▶ [TASK OBJECTIVE]
In the data below, find the line that contains "[Next] (25, 176)" and the line that contains "[Share on Facebook] (137, 483)". Copy both, plus every line between them, exactly.

START DATA FOR THE TASK

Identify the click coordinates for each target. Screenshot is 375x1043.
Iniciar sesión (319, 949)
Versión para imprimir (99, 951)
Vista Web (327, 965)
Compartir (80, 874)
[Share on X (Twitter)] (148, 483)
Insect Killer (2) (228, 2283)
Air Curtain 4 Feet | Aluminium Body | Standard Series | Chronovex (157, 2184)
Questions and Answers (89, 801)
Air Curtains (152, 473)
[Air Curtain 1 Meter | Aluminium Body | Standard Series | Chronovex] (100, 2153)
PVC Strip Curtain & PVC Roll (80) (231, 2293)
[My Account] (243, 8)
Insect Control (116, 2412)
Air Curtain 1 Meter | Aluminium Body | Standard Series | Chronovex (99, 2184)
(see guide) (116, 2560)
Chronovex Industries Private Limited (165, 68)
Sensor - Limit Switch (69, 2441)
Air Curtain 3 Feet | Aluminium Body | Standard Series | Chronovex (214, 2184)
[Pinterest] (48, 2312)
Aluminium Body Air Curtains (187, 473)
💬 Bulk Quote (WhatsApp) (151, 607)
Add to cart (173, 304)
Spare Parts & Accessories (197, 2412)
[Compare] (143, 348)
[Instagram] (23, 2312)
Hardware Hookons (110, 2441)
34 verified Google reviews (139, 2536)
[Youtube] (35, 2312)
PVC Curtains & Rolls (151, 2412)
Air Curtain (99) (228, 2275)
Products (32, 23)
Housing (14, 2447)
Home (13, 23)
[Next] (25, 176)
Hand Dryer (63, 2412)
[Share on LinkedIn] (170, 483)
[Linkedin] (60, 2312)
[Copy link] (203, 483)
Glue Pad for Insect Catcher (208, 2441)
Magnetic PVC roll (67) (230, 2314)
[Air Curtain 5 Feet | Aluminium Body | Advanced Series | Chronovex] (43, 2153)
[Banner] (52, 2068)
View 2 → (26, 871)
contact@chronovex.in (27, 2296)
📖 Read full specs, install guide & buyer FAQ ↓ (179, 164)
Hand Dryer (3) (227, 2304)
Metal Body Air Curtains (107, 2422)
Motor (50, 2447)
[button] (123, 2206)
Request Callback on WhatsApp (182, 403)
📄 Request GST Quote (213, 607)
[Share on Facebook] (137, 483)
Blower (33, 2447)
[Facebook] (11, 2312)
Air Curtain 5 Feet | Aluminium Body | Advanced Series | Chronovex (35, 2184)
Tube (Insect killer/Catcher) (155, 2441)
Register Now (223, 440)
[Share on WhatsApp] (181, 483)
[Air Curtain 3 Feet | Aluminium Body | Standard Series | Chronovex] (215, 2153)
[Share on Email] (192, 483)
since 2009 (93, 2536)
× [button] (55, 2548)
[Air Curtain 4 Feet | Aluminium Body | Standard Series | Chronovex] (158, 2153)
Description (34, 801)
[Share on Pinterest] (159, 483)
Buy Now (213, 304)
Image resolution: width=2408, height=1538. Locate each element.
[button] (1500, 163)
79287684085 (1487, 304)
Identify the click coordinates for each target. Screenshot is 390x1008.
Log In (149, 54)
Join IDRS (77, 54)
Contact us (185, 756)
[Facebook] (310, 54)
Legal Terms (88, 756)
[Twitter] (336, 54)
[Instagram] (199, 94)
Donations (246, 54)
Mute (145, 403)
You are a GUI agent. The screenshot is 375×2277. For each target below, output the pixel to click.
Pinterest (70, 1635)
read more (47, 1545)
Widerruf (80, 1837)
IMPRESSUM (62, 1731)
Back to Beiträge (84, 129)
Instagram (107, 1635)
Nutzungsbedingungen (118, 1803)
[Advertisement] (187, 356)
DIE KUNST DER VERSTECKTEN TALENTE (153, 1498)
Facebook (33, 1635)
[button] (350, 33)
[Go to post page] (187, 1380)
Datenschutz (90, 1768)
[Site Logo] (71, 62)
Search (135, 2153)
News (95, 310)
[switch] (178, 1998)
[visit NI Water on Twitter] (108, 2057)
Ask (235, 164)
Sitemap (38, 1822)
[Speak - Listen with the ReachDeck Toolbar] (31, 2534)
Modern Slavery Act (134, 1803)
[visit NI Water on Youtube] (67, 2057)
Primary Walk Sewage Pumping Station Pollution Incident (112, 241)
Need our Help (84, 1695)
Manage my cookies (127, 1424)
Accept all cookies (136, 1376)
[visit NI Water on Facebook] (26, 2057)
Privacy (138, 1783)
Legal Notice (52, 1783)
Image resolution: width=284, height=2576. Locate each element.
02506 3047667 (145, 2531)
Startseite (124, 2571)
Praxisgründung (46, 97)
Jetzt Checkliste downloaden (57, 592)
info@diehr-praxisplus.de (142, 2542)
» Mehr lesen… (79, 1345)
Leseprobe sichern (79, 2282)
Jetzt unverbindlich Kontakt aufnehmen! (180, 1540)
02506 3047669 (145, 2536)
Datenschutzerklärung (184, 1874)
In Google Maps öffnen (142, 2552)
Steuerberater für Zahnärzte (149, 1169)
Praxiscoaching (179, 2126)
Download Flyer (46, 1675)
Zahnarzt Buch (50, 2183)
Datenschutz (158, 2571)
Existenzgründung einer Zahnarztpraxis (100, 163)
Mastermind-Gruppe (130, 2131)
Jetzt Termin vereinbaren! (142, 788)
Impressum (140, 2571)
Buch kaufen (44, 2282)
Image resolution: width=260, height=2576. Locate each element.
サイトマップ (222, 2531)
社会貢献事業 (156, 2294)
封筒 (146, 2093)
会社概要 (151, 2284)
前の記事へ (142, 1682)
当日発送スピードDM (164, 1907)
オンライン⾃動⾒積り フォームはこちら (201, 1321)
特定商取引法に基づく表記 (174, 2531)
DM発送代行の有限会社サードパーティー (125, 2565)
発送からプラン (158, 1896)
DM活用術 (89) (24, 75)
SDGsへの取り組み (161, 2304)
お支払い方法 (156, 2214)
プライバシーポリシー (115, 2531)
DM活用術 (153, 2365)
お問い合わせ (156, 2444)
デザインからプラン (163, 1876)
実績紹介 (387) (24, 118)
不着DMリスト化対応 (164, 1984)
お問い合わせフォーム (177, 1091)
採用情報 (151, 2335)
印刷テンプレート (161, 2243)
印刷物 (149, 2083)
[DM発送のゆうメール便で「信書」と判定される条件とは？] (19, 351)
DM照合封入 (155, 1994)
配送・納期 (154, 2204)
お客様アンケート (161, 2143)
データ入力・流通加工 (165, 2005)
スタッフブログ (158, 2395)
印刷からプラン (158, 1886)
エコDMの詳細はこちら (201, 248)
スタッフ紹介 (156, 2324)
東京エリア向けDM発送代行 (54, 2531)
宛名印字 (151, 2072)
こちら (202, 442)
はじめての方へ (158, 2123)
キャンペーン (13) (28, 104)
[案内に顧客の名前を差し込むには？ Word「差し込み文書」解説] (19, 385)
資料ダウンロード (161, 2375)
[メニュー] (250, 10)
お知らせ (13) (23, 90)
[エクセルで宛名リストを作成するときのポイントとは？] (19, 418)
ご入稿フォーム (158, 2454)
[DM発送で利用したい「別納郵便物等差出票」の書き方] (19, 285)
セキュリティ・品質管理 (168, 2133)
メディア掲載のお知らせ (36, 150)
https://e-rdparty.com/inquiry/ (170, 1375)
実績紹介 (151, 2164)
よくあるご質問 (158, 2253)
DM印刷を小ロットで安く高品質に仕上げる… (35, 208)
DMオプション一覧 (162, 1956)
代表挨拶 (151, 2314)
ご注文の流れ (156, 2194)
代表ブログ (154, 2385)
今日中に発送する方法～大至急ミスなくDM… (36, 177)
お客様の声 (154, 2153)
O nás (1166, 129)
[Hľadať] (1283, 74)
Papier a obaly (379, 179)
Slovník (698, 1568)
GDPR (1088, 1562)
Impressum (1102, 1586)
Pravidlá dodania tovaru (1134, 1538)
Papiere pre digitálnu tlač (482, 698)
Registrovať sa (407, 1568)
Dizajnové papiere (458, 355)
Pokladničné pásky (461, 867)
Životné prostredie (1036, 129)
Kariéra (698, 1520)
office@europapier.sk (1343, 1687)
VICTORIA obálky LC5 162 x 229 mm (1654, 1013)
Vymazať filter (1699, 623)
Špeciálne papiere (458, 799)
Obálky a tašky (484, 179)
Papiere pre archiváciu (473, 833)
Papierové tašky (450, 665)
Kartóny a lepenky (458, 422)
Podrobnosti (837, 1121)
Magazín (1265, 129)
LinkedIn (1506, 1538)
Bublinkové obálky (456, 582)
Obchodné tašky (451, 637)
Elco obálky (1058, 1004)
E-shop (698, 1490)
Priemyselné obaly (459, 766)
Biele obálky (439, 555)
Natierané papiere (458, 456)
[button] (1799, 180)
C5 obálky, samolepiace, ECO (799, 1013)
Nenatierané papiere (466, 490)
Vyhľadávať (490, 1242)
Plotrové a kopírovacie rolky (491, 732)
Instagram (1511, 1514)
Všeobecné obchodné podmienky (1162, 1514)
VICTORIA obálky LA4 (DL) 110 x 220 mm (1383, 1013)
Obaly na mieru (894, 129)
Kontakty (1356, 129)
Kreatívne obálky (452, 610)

END DATA FOR THE TASK

▶ [TASK ANSWER]
[Next] (25, 176)
Hand Dryer (63, 2412)
[Share on LinkedIn] (170, 483)
[Linkedin] (60, 2312)
[Copy link] (203, 483)
Glue Pad for Insect Catcher (208, 2441)
Magnetic PVC roll (67) (230, 2314)
[Air Curtain 5 Feet | Aluminium Body | Advanced Series | Chronovex] (43, 2153)
[Banner] (52, 2068)
View 2 → (26, 871)
contact@chronovex.in (27, 2296)
📖 Read full specs, install guide & buyer FAQ ↓ (179, 164)
Hand Dryer (3) (227, 2304)
Metal Body Air Curtains (107, 2422)
Motor (50, 2447)
[button] (123, 2206)
Request Callback on WhatsApp (182, 403)
📄 Request GST Quote (213, 607)
[Share on Facebook] (137, 483)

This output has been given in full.